Mesoporöse Materialien und ihre effiziente Molekülstruktur standen im Zentrum des Vortrages von Dr. Oliver Dumele, der als Nationaler Preisträger mit dem Ernst-Haage Preis für Chemie ausgezeichnet wurde. Dumele leitete ein Lab an der Humboldt-Universität zu Berlin und setzte nicht nur durch seine exzellente Forschung zu geschichteten und makrozyklischen Materialien, sondern auch als hervorragender Mentor für sein Team Zeichen. „Er inspiriert junge Forschende, Verantwortung zu übernehmen“, hieß es in der Laudatio von Prof. Stefan Hecht. Kuratoriumssprecherin Professor Serena DeBeer überreichte die Auszeichnung an Dumele, welche mit einem Preisgeld der Ernst Haage-Stiftung verbunden ist.
Ausbildung als Herzensangelegenheit der Ernst Haage-Stiftung
Ernst Haage, der Zeit seines Lebens beiden Mülheimer Instituten verbunden war, legte stets großen Wert auf die Ausbildung junger Menschen. Daher wird im Rahmen des Ernst Haage-Symposiums auch ein Preis für Auszubildende verliehen. Die Chemielaborantinnen Berfin Göker aus der Kohlenforschung und Sandra Denner aus dem MPI für Chemische Energiekonversion erhielten die wohl erste große Auszeichnung auf ihrem noch frischen beruflichen Weg und großes Lob von ihren Ausbilderinnen.

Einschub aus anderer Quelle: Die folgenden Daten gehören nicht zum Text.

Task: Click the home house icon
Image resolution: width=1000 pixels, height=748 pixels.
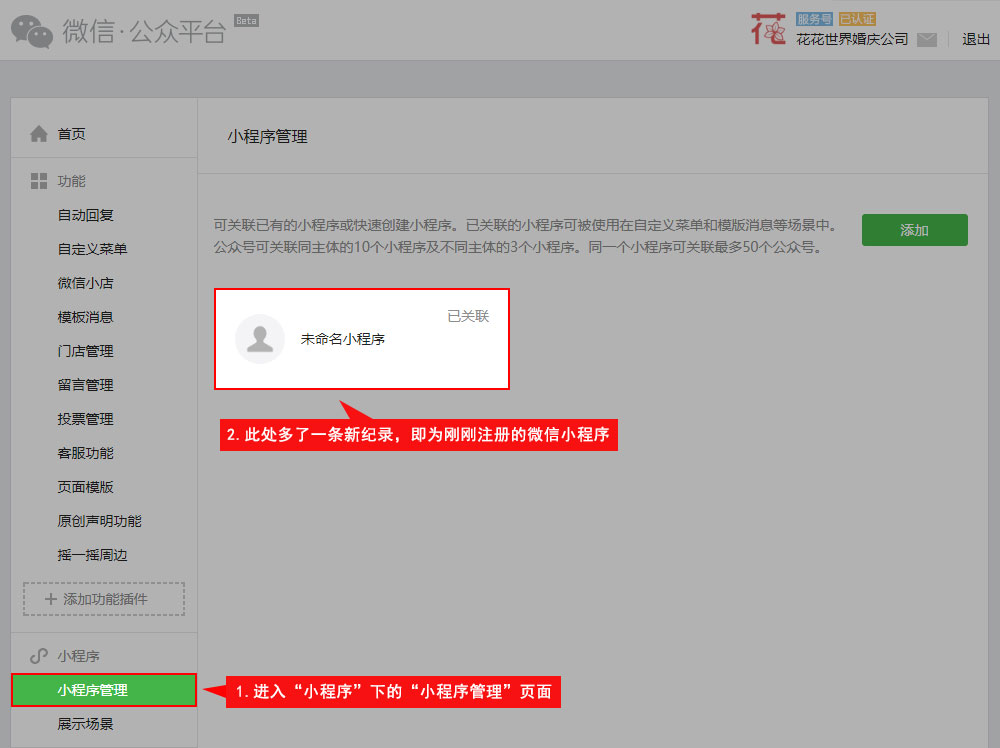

„Die Ernst Haage-Preise sollen den Preisträger*innen ein Ansporn auf ihrem weiteren beruflichen Weg sein und ihnen die Bestätigung geben, dass sich ihr Eifer und ihre Neugier lohnen“, erklärte Serena DeBeer. Ein Blick zurück auf die letzten 15 Jahre zeige, dass viele von ihnen an ihrem Ziel angekommen seien und inzwischen als Professorin oder Professor an einer renommierten Universität tätig sind. Auch Dr. Oliver Dumele befindet sich auf diesem Weg und hat gerade eine W3 Professur an der Albert-Ludwigs-Univeristät in Freiburg angetreten.
Über die Ernst Haage-Stiftung
Er startete als Auszubildender in der Feinmechanik, baute seine technischen Kenntnisse auf und übernahm die Leitung der Werkstatt. Lange Jahre war Ernst Haage als Leiter der Feinmechanik am Mülheimer Campus tätig und gründete dann ein erfolgreiches Unternehmen. Nach seinem Tod rief seine Tochter Ursula Bonnen eine Stiftung ins Leben, welche den wissenschaftlichen Nachwuchs im Bereich der Chemie fördern soll. Der Preis richtet sich an ausgezeichnete jüngere Forschende in Deutschland, die noch keine permanente Stellung gefunden haben.
Seit der ersten Ernst Haage-Preisverleihung in 2006 wurden 19 Preise an Nationale Preisträger*innen, 12 an Doktorand*innen der beiden MPIs und 20 an Auszubildende verliehen.